- Born: August 2, 1887 Wausau, Wisconsin, U.S.
- Died: May 25, 1969 (aged 81) Naples, Florida, U.S.
- Education: University of California, Berkeley
- Occupations: Investment banker Stockbroker
- Years active: 1914–1969
- Known for: Founder of Dean Witter Reynolds

= Dean G. Witter =

American businessman (1887–1969)

Dean Gooding Witter (August 2, 1887 – May 25, 1969) was an American businessman, stockbroker, and investor. With his brother Guy Witter and cousin Jean Witter, Dean Witter co-founded Dean Witter & Company in 1924, which became the largest investment house on the West Coast.

Witter's family moved to Northern California from Wausau, Wisconsin, settling in San Carlos, California, in 1891.

Witter graduated from the University of California, Berkeley, in 1909. At Berkeley, Witter was a member of the Zeta Psi fraternity, and was a distinguished rower. Upon graduation, Witter worked as a salesman for Louis Sloss & Company.

In 1914, Witter partnered with Charles R. Blyth to found Blyth, Witter & Co., a San Francisco-based brokerage. Witter left the partnership to found his own company, Dean Witter & Company, in 1924. With its original offices at 45 Montgomery Street in San Francisco, California, Dean Witter became one of the largest West Coast brokerage firms in the U.S. Among Witter's original partners were his brother Guy and their cousins Jean C. Witter and Ed Witter as well as Fritz Janney.

In its early years, Dean Witter focused on dealing in municipal and corporate bonds.
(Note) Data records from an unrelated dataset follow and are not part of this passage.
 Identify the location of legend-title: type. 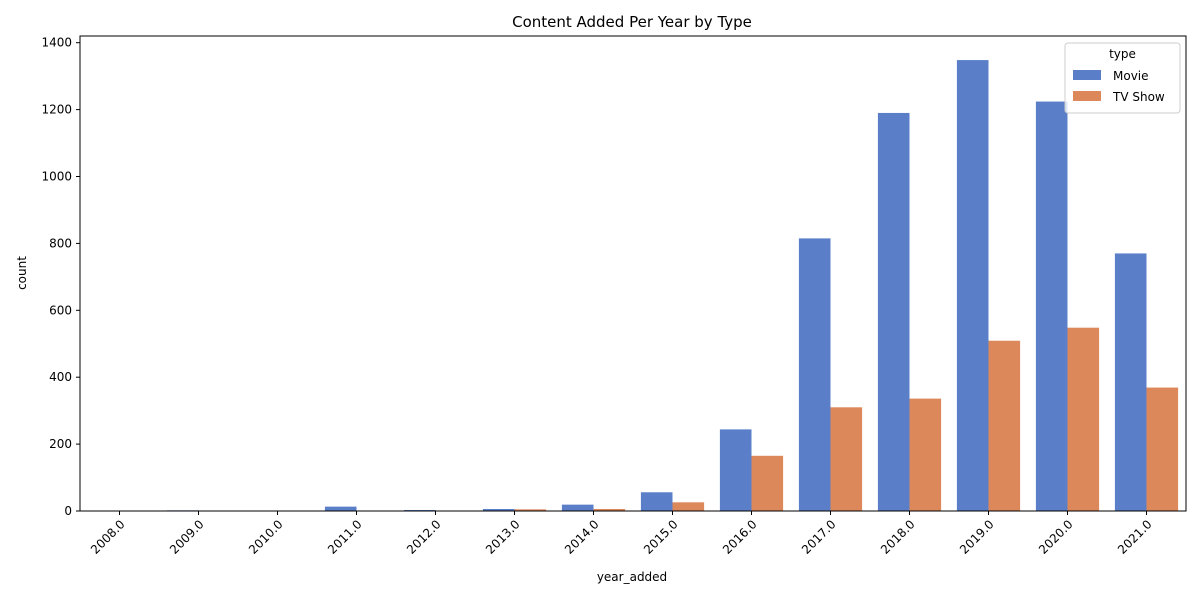
(1122, 54).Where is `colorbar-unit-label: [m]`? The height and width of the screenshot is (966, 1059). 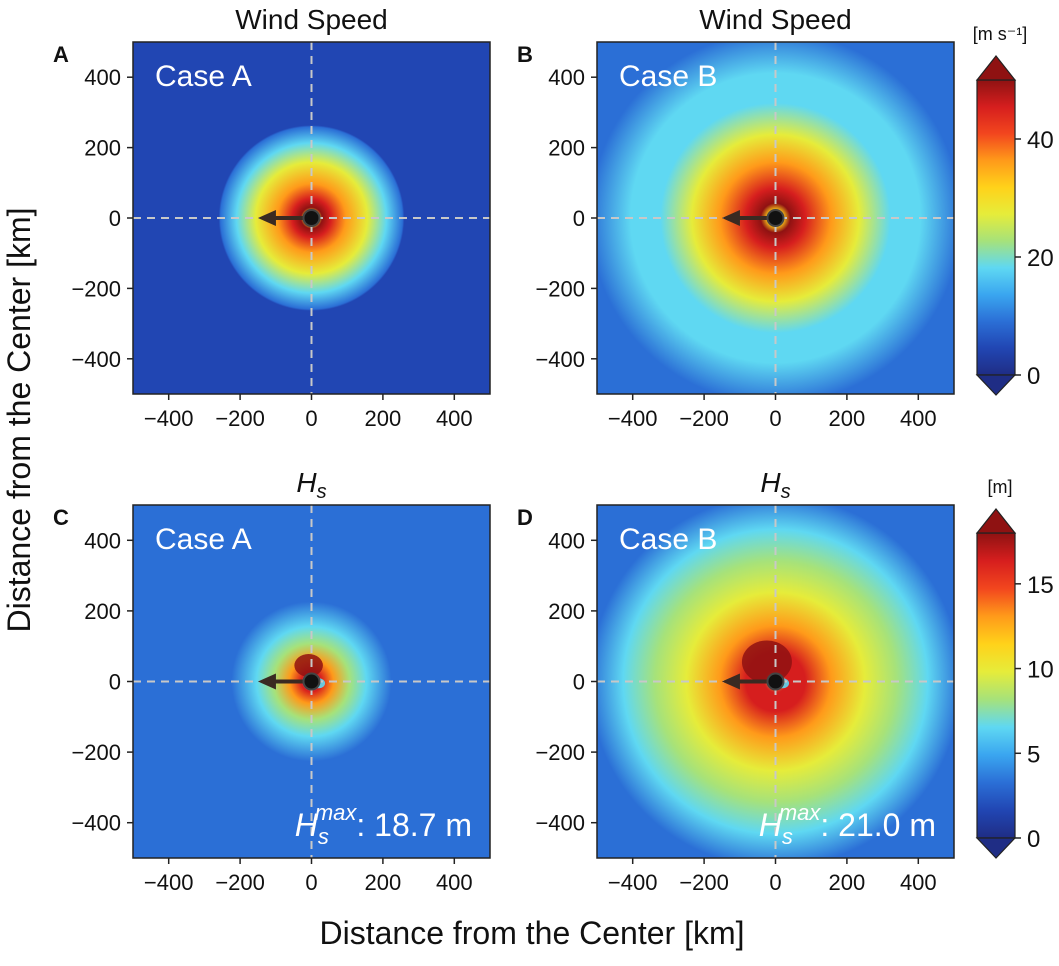 colorbar-unit-label: [m] is located at coordinates (1000, 487).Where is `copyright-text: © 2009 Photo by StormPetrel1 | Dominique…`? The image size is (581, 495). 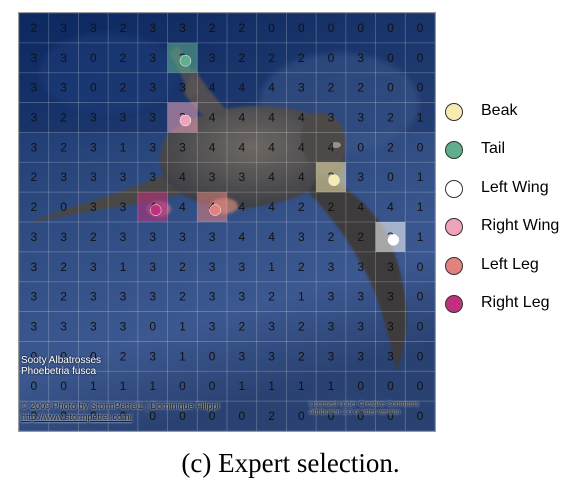 copyright-text: © 2009 Photo by StormPetrel1 | Dominique… is located at coordinates (120, 406). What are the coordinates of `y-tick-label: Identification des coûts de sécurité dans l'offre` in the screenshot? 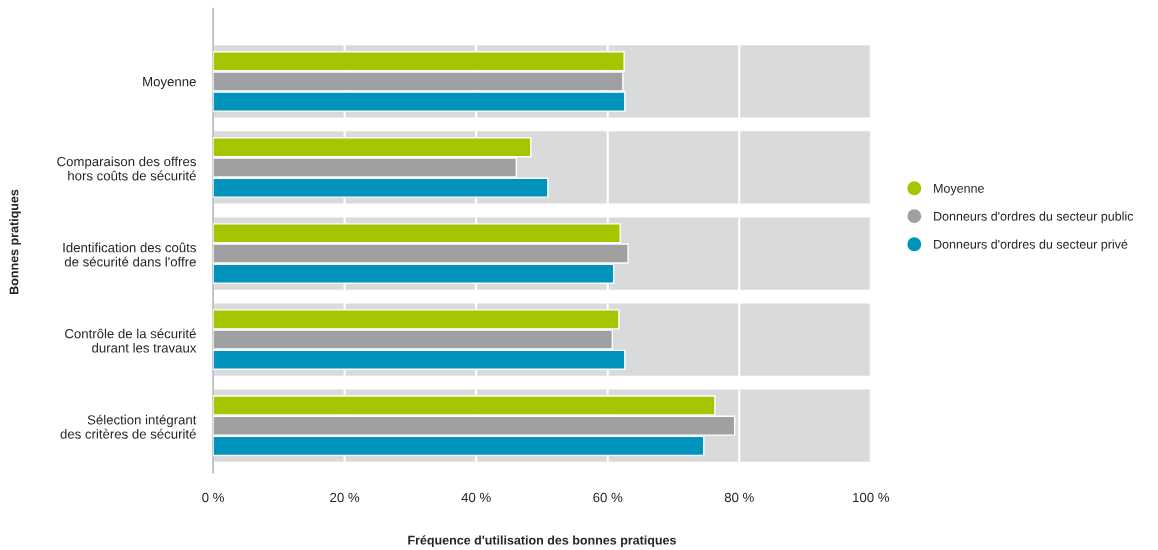 It's located at (130, 254).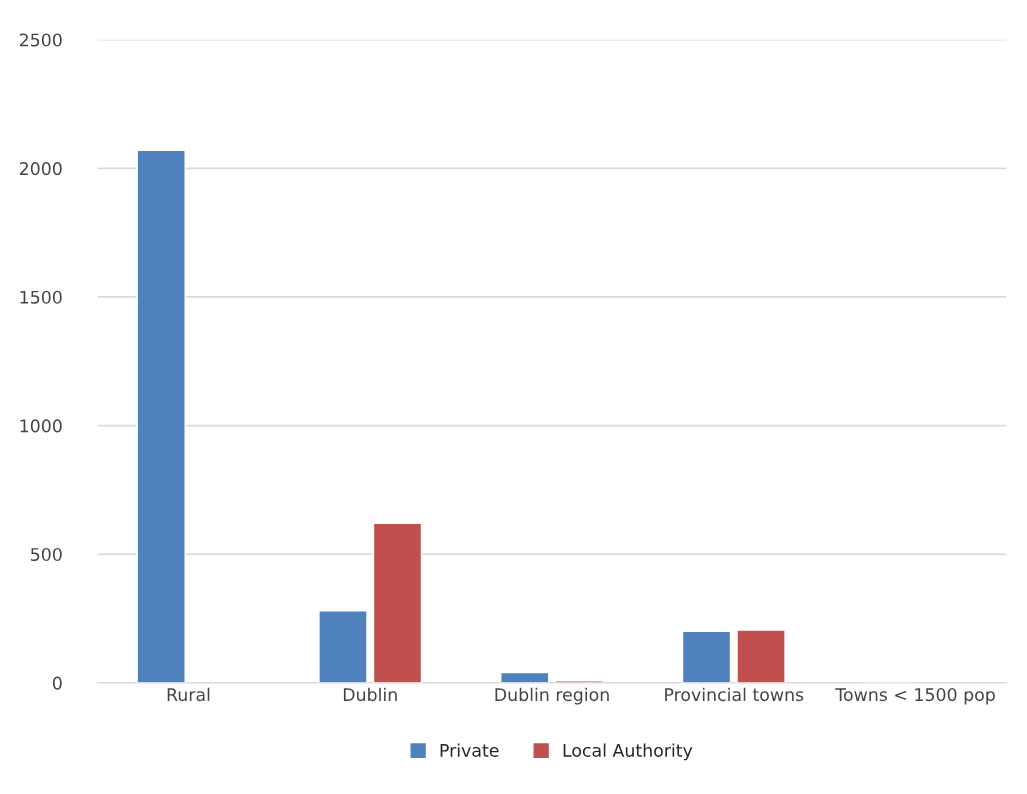 The width and height of the screenshot is (1027, 794). I want to click on legend-label: Private, so click(470, 750).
The company was highly successful in its first five years, purchasing a seat on the San Francisco Stock Exchange in 1928 and subsequently opening an office in New York and purchasing a seat on the New York Stock Exchange in 1929. Although a relatively young company, Dean Witter survived the Wall Street crash of 1929 and the Great Depression, posting profits every year during the 1930s and into the 1940s. Dean Witter would lead his company until his death in 1969.